** Opening Source data block **
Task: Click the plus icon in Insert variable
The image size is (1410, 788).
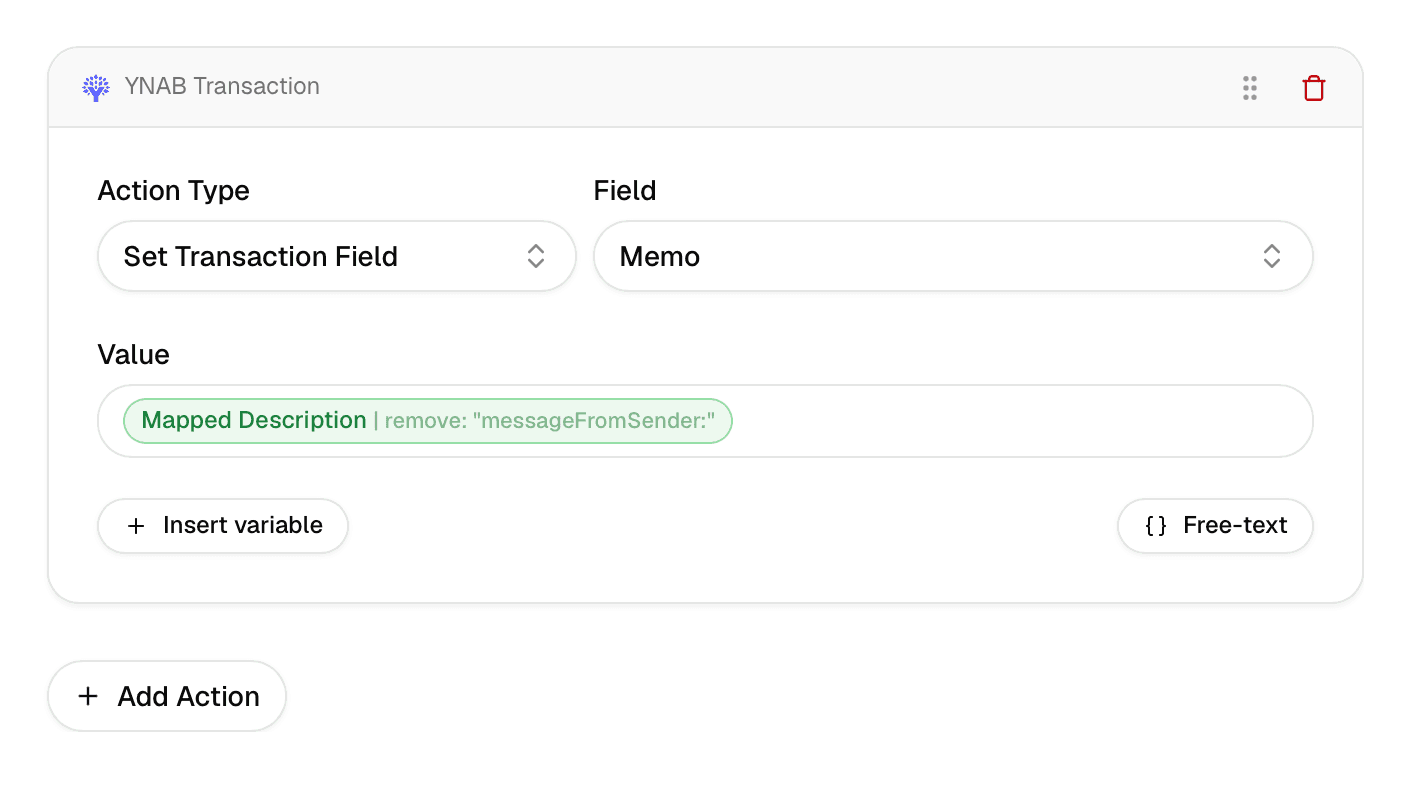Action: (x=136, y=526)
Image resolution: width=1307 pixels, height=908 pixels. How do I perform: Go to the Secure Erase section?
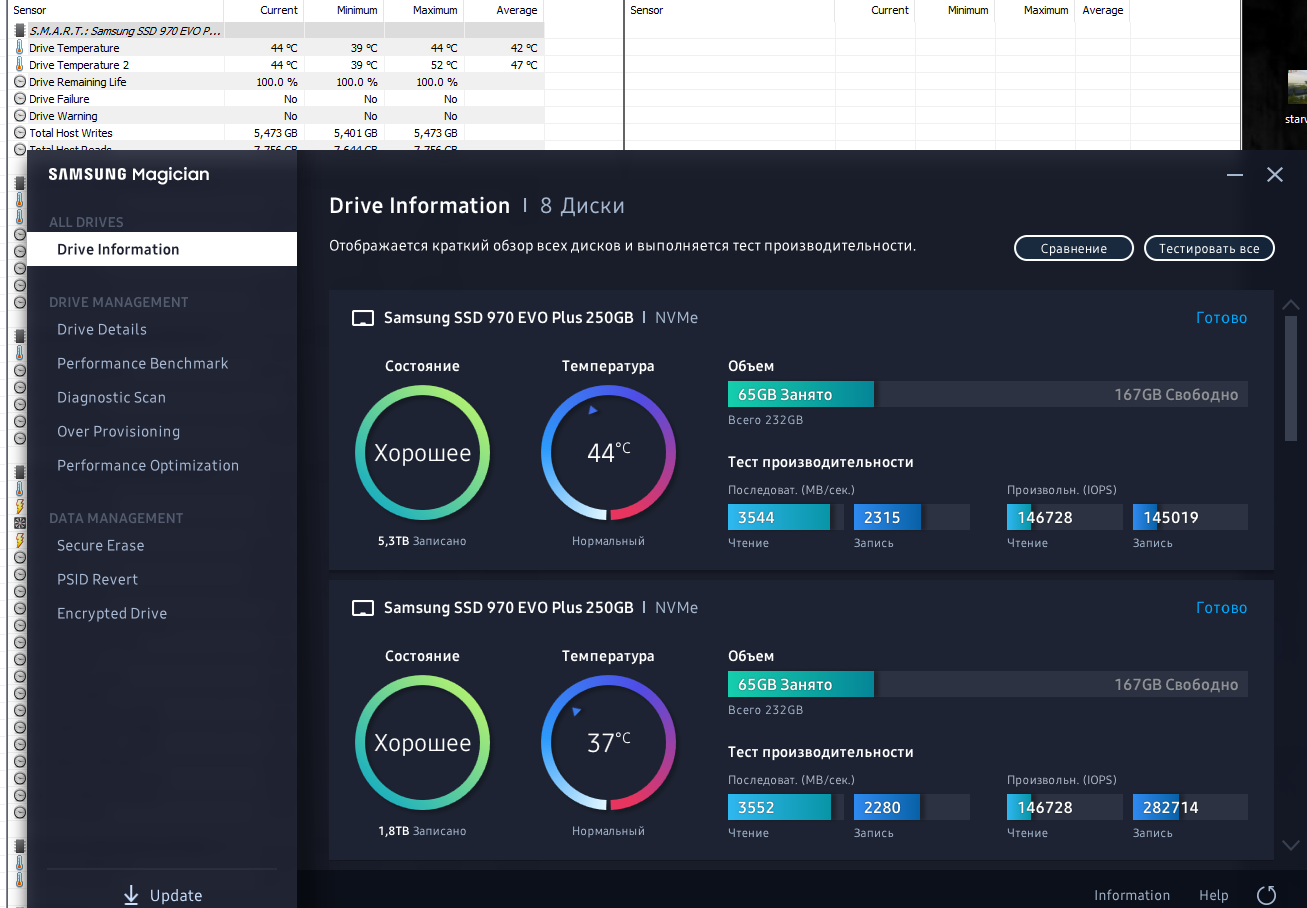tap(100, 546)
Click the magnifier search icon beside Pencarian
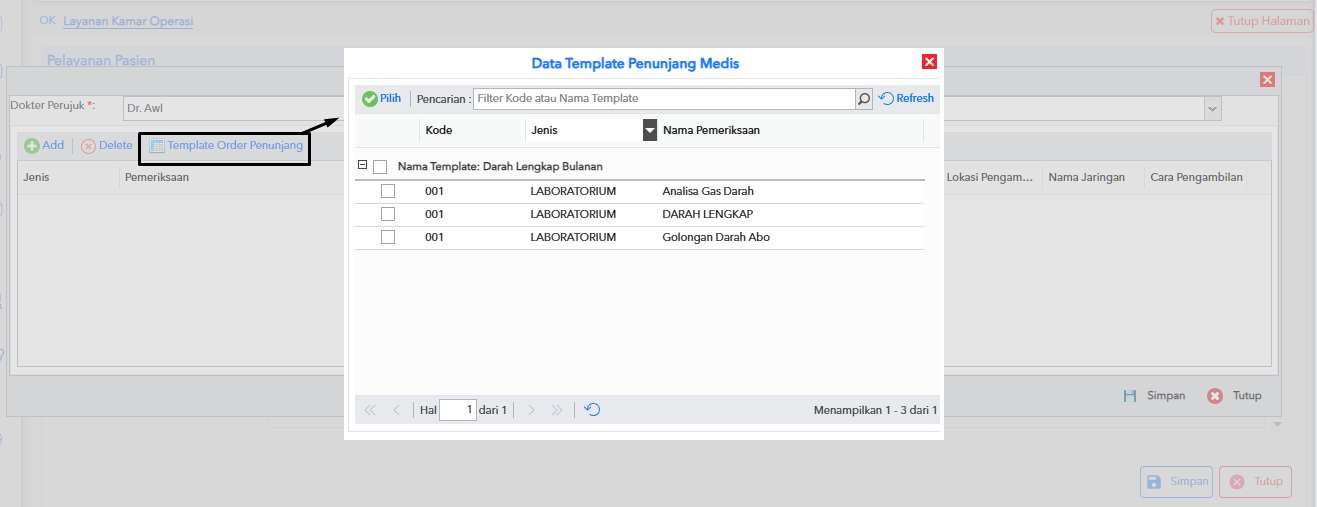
** Closing Source data block **
** Opening Source data block **
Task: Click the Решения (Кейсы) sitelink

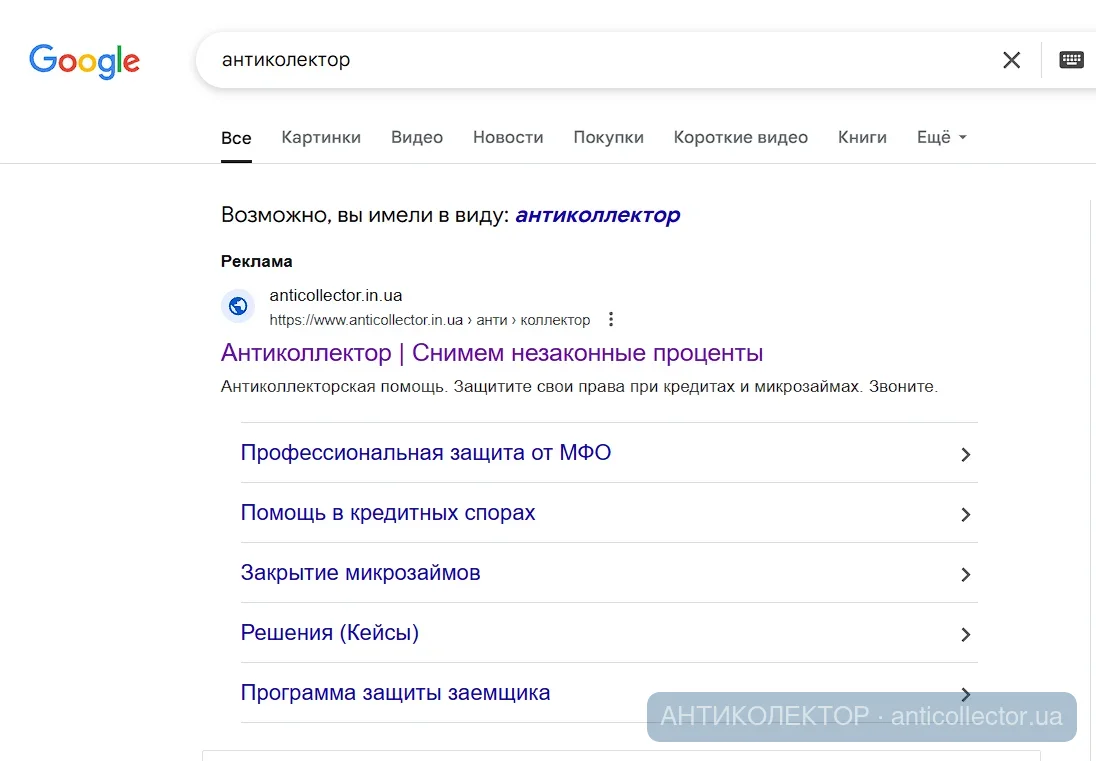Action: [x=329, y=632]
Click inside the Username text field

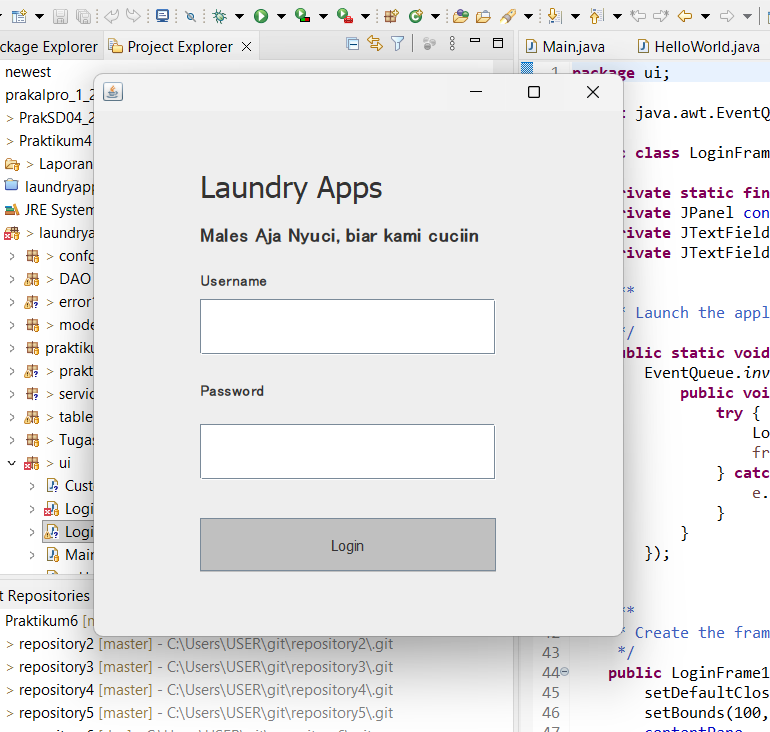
** Closing Source data block **
Exercise instructions
Find the line with "Task: Click the Решения (Кейсы) sitelink" and the line with "Click inside the Username text field" in the records above. Copy both and all lines between them exactly, without pictures.

Written solution
Task: Click the Решения (Кейсы) sitelink

Action: [x=329, y=632]
Click inside the Username text field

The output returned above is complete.